We are looking for irrational numbers $x$ with convergents $\frac{p_n}{q_n}$ such that, if we define $f_x(n)=p_n-q_nx$, there exists some real number $c$ such that $f_x(n+1)=cf_x(n)$. Notice that, according to Wikipedia, if $x$ has continued fraction $[a_0;a_1,a_2,\ldots]$, then the following recurrences hold $$p_n=a_np_{n-1}+p_{n-2}$$ $$q_n=a_nq_{n-1}+q_{n-2}$$ So, using these, we have $$f_x(n+2)=a_{n+2}f_x(n+1)+f_x(n)$$ $$c^2f_x(n)=ca_{n+2}f_x(n)+f_x(n)$$ Or, since $f_x(n)$ can never be $0$ since $x$ is irrational, we divide out $f_x(n)$ and receive $$c^2-ca_{n+2}-1=0$$ $$\frac{c^2-1}{c}=a_{n+2}$$ which must hold for any $n\geq 0$, so the continued fraction of $x$ must be of the form $[y;z,k,k,\ldots]$ for integers $x$, $y$, and $z$. In particular, since the continued fraction of $\phi_k=\frac{\sqrt{k^2+4}-k}2$ is $[0;k,k,\ldots]$ since is the unique value in $[0,1)$ satisfying $\phi_k=\frac{1}{k+\phi_k}$, this means that any real $x$ such that the "residue" of the convergents $f_x(n)$ is an exponential function must be of the form $$x=y+\frac{1}{z+\phi_k}.$$ In fact, every such $x$ satisfies the condition; to show that, note that, here $f_x(0)=\frac{1}{z+\phi_k}$ and $f_x(1)=1-\frac{z}{z+\phi_k}$ and that the condition $cf_x(0)=f_x(1)$ holds whenever $c=-\phi_k$, which is obvious, given that $c$ satisfies $c^2-kc-1=0$ and $\phi_k$ satisfies $\phi_k^2+k\phi_k-1=0$ and both are the unique roots of their respective polynomials in $(-1,1)$. Thus, inductively, we have that $x=y+\frac{1}{z+\phi_k}$ is a necessary and sufficient condition for $f_x(n+1)=cf_x(n)$ for all $n$, and moreover, this implies $$f_x(n)=(-\phi_k)^nf(0)=(-\phi_k)^n\frac{1}{z+\phi_k}.$$ Knowing this, and the fact that a geometric sum is also a exponential function, your identities may be proven with ease and further similar ones can be found.

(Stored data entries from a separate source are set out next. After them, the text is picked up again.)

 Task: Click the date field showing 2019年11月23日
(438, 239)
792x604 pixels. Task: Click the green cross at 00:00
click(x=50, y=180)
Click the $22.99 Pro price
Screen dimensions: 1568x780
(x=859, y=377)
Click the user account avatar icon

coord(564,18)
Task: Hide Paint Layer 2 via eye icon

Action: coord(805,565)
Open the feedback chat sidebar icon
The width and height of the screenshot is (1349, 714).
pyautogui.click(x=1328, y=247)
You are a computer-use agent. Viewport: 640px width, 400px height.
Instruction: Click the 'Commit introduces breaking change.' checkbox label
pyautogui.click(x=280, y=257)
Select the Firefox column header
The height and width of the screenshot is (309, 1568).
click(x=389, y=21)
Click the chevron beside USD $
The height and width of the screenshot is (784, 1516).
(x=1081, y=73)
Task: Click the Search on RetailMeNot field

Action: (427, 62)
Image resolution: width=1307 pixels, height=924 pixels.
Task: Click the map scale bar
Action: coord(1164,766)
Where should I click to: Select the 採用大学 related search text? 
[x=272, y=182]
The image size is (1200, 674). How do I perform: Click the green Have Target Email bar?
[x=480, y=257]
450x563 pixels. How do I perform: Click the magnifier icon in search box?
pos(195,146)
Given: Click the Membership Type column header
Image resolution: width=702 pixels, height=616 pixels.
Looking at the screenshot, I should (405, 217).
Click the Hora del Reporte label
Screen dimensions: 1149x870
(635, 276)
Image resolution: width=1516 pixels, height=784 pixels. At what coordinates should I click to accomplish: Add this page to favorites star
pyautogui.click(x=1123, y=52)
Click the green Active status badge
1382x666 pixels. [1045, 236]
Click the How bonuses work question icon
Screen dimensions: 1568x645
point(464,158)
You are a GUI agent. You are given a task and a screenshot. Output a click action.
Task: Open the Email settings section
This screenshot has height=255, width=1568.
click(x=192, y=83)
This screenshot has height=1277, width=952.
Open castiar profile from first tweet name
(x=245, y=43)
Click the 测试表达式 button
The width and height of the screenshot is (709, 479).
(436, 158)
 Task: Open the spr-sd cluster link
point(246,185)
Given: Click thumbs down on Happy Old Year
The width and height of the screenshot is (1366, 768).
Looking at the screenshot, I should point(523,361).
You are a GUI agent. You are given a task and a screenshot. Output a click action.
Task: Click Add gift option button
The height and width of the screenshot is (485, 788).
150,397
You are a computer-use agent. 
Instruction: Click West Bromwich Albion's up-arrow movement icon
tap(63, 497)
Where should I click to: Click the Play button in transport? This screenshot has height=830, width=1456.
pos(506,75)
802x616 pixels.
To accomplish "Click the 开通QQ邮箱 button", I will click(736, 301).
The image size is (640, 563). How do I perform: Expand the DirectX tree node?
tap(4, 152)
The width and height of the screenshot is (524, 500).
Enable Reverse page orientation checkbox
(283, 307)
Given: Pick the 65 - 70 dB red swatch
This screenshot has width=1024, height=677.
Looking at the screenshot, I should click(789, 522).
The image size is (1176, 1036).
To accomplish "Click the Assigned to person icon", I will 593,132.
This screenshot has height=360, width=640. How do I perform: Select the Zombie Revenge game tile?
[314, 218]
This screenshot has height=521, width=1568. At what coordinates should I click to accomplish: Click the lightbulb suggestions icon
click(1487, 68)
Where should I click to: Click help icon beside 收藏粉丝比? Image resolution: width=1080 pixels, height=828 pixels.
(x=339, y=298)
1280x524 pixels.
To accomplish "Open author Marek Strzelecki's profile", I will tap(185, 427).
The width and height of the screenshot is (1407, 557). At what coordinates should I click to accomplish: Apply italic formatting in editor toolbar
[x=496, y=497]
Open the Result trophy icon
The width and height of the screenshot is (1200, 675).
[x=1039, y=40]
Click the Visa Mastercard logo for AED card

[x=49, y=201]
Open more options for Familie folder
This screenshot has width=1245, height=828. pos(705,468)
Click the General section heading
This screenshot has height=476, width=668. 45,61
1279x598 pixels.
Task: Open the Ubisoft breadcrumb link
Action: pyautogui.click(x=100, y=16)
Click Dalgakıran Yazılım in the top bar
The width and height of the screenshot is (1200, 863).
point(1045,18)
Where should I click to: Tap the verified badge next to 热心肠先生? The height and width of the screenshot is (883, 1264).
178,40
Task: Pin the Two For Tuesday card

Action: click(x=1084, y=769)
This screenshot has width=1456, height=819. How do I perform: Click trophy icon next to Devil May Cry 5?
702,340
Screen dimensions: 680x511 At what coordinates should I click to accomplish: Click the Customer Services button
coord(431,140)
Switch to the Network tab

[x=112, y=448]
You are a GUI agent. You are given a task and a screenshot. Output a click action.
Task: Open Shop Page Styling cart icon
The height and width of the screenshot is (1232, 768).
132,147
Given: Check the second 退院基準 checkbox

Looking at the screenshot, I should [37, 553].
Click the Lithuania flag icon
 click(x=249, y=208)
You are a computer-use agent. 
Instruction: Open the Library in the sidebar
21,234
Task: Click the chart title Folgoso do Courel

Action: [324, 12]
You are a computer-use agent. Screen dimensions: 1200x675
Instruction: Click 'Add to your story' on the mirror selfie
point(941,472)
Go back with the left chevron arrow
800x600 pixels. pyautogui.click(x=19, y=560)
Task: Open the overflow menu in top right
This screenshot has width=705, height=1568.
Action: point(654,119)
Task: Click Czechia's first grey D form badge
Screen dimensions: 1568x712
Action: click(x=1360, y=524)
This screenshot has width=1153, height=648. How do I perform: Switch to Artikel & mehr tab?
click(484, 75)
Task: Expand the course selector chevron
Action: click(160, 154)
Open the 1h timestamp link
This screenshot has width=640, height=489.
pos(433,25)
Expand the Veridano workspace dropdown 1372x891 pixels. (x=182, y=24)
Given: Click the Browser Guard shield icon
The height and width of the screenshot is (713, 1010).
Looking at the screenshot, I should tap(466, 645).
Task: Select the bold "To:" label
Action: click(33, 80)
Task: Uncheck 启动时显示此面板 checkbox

I found an infinite family of solutions using Mathematica to look for solutions to the following equation $f(0)=\frac{1}{z+\phi_k}=\frac{\phi_k^a}{1-\phi_k}=\sum_{m=a}^{\infty}\phi_k^m$ for integer $a$ and $z$. There could be identities not found by solving this equation, but from the solution this has for $a=1$ and $z=k-1$ we get the following family: Let $X_k=\frac{1}{k-1+\phi_k}$ (or that, plus any integer; turns out the integer term doesn't matter) and $p_n/q_n$ be the convergents thereof in lowest form. Then $$\sum_{m=n+1}^{\infty}\phi_k^m=(-1)^{n+1}(p_n-q_nX_k).$$ I also found ($a=2$,$z=3$) that for $X=\frac{1}{3+\phi_2}=1-\frac{1}{\sqrt{2}}$ with convergents $p_n/q_n$, we have $$\sum_{m=n+2}\phi_2^m=(-1)^{n+1}(p_n-q_nX).$$ I've not found any other solutions, aside from the ones you list.